After a rather clumsy opening, this is all quite sensitively handled. Billy’s apparent condition is exposited subtly and realistically through his actions and interests; although it’s obvious from the beginning that Alice has taken a romantic interest, Billy misses the clues until she pretty much gives herself to him. This is very much the story of a triangle, however, with Reese just as interested for obviously entirely different reasons. The relationships between the characters are never unnecessarily spelled out, and it’s nice to see the narrative evolving almost completely free of the usual storytelling clichés.

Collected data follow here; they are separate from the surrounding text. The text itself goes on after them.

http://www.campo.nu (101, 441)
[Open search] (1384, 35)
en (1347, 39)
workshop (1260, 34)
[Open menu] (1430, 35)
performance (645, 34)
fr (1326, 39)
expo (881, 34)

While it’s a tone the film retains more or less throughout, making it rather more thoughtful than the lurid religious potboiler the promotion might suggest, this also means there’s never a sense of the story really taking flight; it just kind of trudges along until the two powwows are arrested, and we don’t even get to see the court case that prompted the film in the first place. Instead, there’s a reasonable ambiguity about whether Reese sees in Billy a likeminded spirit or an easily manipulated young mark, but this isn’t resolved either, inviting us to come entirely to our own conclusions. The one moment during which the other ambiguity – whether Reese’s fight against evil is genuine or simply in his imagination – appears to get a definitive answer during the climactic confrontation is thankfully later revealed to have been the film depicting the incident from the doctor’s point of view. It’s good that the film doesn’t provide easy answers, but for all its pretty cinematography and solid performances (especially from Sutherland and Lowe Junior), you feel the reason it’s not giving any is because it isn’t sure itself.
The picture on this Blu-ray edition is clear and sharp, and for such an undistinguished film there’s a wealth of albeit inessential extras. But this is no The Wicker Man, so temper your curiosity accordingly.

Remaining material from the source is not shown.